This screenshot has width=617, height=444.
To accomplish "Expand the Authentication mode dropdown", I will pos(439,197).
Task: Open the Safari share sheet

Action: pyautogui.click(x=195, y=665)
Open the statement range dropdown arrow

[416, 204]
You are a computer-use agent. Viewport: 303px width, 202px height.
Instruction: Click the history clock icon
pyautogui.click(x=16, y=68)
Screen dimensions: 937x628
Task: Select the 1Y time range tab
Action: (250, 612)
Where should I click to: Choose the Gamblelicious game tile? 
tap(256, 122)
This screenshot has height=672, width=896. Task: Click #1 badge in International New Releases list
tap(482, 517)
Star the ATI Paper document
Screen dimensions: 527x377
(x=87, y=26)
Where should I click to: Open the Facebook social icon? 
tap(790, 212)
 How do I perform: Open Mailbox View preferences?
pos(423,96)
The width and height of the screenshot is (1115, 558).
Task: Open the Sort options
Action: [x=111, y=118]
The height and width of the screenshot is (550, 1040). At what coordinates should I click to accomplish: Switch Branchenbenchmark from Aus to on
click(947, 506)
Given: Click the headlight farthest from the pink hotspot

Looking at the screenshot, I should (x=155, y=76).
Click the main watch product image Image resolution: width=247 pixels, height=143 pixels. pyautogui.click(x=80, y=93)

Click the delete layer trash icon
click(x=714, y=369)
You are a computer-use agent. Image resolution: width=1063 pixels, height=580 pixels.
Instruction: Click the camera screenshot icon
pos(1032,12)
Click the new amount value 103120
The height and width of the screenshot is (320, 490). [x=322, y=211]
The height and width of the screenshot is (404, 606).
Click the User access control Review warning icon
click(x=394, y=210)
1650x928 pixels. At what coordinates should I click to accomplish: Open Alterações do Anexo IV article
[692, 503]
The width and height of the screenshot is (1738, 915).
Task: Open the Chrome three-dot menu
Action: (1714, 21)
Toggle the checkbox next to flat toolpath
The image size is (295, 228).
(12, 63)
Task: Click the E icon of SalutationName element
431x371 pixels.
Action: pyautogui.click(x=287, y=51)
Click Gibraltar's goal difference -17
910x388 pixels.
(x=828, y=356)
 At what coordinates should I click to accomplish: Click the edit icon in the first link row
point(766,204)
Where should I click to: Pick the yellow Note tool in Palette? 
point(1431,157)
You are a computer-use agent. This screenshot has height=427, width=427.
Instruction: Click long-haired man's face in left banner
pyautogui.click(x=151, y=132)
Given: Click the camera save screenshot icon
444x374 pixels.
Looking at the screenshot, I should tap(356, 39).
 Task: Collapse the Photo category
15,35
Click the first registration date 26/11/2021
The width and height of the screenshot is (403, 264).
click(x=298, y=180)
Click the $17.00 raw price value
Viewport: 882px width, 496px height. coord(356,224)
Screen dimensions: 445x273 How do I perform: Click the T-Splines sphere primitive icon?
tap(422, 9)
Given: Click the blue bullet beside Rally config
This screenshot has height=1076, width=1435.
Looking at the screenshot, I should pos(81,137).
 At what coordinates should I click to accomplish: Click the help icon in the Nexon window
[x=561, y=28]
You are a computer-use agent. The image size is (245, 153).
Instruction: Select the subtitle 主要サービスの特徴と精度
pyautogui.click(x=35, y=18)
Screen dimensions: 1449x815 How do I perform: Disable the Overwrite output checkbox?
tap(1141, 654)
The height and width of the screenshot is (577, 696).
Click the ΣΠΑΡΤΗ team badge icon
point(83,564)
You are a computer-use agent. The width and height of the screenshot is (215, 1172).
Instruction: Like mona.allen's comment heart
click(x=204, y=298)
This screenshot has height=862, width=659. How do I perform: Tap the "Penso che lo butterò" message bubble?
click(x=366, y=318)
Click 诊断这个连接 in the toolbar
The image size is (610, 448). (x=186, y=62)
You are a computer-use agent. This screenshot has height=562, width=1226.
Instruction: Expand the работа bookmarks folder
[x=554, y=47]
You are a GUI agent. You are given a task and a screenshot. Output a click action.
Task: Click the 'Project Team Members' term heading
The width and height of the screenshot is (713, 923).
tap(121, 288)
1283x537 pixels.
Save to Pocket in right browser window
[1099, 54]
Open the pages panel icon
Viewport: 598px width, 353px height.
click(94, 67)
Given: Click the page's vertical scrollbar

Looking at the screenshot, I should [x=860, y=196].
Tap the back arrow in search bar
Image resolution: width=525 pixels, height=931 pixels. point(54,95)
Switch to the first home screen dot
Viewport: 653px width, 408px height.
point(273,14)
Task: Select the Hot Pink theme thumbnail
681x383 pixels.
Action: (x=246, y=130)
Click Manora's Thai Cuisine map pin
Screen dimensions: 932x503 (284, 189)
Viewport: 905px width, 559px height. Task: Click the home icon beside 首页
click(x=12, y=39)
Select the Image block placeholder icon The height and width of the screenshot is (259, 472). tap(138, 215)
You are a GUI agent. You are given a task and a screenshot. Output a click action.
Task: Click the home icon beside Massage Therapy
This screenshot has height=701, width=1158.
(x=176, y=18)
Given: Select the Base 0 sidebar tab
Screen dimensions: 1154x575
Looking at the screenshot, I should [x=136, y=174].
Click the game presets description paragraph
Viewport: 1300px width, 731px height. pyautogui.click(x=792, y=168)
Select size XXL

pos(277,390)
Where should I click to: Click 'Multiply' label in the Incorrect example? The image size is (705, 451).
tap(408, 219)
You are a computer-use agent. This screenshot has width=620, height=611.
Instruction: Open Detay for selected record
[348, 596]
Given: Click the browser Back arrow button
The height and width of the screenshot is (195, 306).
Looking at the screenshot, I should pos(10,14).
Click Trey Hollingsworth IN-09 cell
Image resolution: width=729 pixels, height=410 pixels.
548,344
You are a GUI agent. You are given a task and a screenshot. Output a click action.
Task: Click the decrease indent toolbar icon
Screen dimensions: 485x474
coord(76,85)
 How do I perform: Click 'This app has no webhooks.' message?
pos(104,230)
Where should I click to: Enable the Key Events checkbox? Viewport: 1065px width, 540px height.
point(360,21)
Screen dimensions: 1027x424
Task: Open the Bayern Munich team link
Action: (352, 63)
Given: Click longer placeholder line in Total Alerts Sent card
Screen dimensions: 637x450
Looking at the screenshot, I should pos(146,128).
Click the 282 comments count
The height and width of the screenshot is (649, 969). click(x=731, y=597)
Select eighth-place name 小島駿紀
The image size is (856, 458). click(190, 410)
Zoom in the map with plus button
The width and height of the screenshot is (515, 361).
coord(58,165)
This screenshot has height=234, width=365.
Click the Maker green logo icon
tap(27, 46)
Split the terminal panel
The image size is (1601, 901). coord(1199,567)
■ ■ ■ ■ ■ ■ ■
## Work to be completed
Reproduce all of the material above verbatim, line for line and in its original order.

## Worked solution
This screenshot has width=617, height=444.
To accomplish "Expand the Authentication mode dropdown", I will pos(439,197).
Task: Open the Safari share sheet

Action: pyautogui.click(x=195, y=665)
Open the statement range dropdown arrow

[416, 204]
You are a computer-use agent. Viewport: 303px width, 202px height.
Instruction: Click the history clock icon
pyautogui.click(x=16, y=68)
Screen dimensions: 937x628
Task: Select the 1Y time range tab
Action: (250, 612)
Where should I click to: Choose the Gamblelicious game tile? 
tap(256, 122)
This screenshot has height=672, width=896. Task: Click #1 badge in International New Releases list
tap(482, 517)
Star the ATI Paper document
Screen dimensions: 527x377
(x=87, y=26)
Where should I click to: Open the Facebook social icon? 
tap(790, 212)
 How do I perform: Open Mailbox View preferences?
pos(423,96)
The width and height of the screenshot is (1115, 558).
Task: Open the Sort options
Action: [x=111, y=118]
The height and width of the screenshot is (550, 1040). At what coordinates should I click to accomplish: Switch Branchenbenchmark from Aus to on
click(947, 506)
Given: Click the headlight farthest from the pink hotspot

Looking at the screenshot, I should (x=155, y=76).
Click the main watch product image Image resolution: width=247 pixels, height=143 pixels. pyautogui.click(x=80, y=93)

Click the delete layer trash icon
click(x=714, y=369)
You are a computer-use agent. Image resolution: width=1063 pixels, height=580 pixels.
Instruction: Click the camera screenshot icon
pos(1032,12)
Click the new amount value 103120
The height and width of the screenshot is (320, 490). [x=322, y=211]
The height and width of the screenshot is (404, 606).
Click the User access control Review warning icon
click(x=394, y=210)
1650x928 pixels. At what coordinates should I click to accomplish: Open Alterações do Anexo IV article
[692, 503]
The width and height of the screenshot is (1738, 915).
Task: Open the Chrome three-dot menu
Action: (1714, 21)
Toggle the checkbox next to flat toolpath
The image size is (295, 228).
(12, 63)
Task: Click the E icon of SalutationName element
431x371 pixels.
Action: pyautogui.click(x=287, y=51)
Click Gibraltar's goal difference -17
910x388 pixels.
(x=828, y=356)
 At what coordinates should I click to accomplish: Click the edit icon in the first link row
point(766,204)
Where should I click to: Pick the yellow Note tool in Palette? 
point(1431,157)
You are a computer-use agent. This screenshot has height=427, width=427.
Instruction: Click long-haired man's face in left banner
pyautogui.click(x=151, y=132)
Given: Click the camera save screenshot icon
444x374 pixels.
Looking at the screenshot, I should tap(356, 39).
 Task: Collapse the Photo category
15,35
Click the first registration date 26/11/2021
The width and height of the screenshot is (403, 264).
click(x=298, y=180)
Click the $17.00 raw price value
Viewport: 882px width, 496px height. coord(356,224)
Screen dimensions: 445x273 How do I perform: Click the T-Splines sphere primitive icon?
tap(422, 9)
Given: Click the blue bullet beside Rally config
This screenshot has height=1076, width=1435.
Looking at the screenshot, I should pos(81,137).
 At what coordinates should I click to accomplish: Click the help icon in the Nexon window
[x=561, y=28]
You are a computer-use agent. The image size is (245, 153).
Instruction: Select the subtitle 主要サービスの特徴と精度
pyautogui.click(x=35, y=18)
Screen dimensions: 1449x815 How do I perform: Disable the Overwrite output checkbox?
tap(1141, 654)
The height and width of the screenshot is (577, 696).
Click the ΣΠΑΡΤΗ team badge icon
point(83,564)
You are a computer-use agent. The width and height of the screenshot is (215, 1172).
Instruction: Like mona.allen's comment heart
click(x=204, y=298)
This screenshot has height=862, width=659. How do I perform: Tap the "Penso che lo butterò" message bubble?
click(x=366, y=318)
Click 诊断这个连接 in the toolbar
The image size is (610, 448). (x=186, y=62)
You are a computer-use agent. This screenshot has height=562, width=1226.
Instruction: Expand the работа bookmarks folder
[x=554, y=47]
You are a GUI agent. You are given a task and a screenshot. Output a click action.
Task: Click the 'Project Team Members' term heading
The width and height of the screenshot is (713, 923).
tap(121, 288)
1283x537 pixels.
Save to Pocket in right browser window
[1099, 54]
Open the pages panel icon
Viewport: 598px width, 353px height.
click(94, 67)
Given: Click the page's vertical scrollbar

Looking at the screenshot, I should [x=860, y=196].
Tap the back arrow in search bar
Image resolution: width=525 pixels, height=931 pixels. point(54,95)
Switch to the first home screen dot
Viewport: 653px width, 408px height.
point(273,14)
Task: Select the Hot Pink theme thumbnail
681x383 pixels.
Action: (x=246, y=130)
Click Manora's Thai Cuisine map pin
Screen dimensions: 932x503 (284, 189)
Viewport: 905px width, 559px height. Task: Click the home icon beside 首页
click(x=12, y=39)
Select the Image block placeholder icon The height and width of the screenshot is (259, 472). tap(138, 215)
You are a GUI agent. You are given a task and a screenshot. Output a click action.
Task: Click the home icon beside Massage Therapy
This screenshot has height=701, width=1158.
(x=176, y=18)
Given: Select the Base 0 sidebar tab
Screen dimensions: 1154x575
Looking at the screenshot, I should [x=136, y=174].
Click the game presets description paragraph
Viewport: 1300px width, 731px height. pyautogui.click(x=792, y=168)
Select size XXL

pos(277,390)
Where should I click to: Click 'Multiply' label in the Incorrect example? The image size is (705, 451).
tap(408, 219)
You are a computer-use agent. This screenshot has width=620, height=611.
Instruction: Open Detay for selected record
[348, 596]
Given: Click the browser Back arrow button
The height and width of the screenshot is (195, 306).
Looking at the screenshot, I should pos(10,14).
Click Trey Hollingsworth IN-09 cell
Image resolution: width=729 pixels, height=410 pixels.
548,344
You are a GUI agent. You are given a task and a screenshot. Output a click action.
Task: Click the decrease indent toolbar icon
Screen dimensions: 485x474
coord(76,85)
 How do I perform: Click 'This app has no webhooks.' message?
pos(104,230)
Where should I click to: Enable the Key Events checkbox? Viewport: 1065px width, 540px height.
point(360,21)
Screen dimensions: 1027x424
Task: Open the Bayern Munich team link
Action: (352, 63)
Given: Click longer placeholder line in Total Alerts Sent card
Screen dimensions: 637x450
Looking at the screenshot, I should pos(146,128).
Click the 282 comments count
The height and width of the screenshot is (649, 969). click(x=731, y=597)
Select eighth-place name 小島駿紀
The image size is (856, 458). click(190, 410)
Zoom in the map with plus button
The width and height of the screenshot is (515, 361).
coord(58,165)
This screenshot has height=234, width=365.
Click the Maker green logo icon
tap(27, 46)
Split the terminal panel
The image size is (1601, 901). coord(1199,567)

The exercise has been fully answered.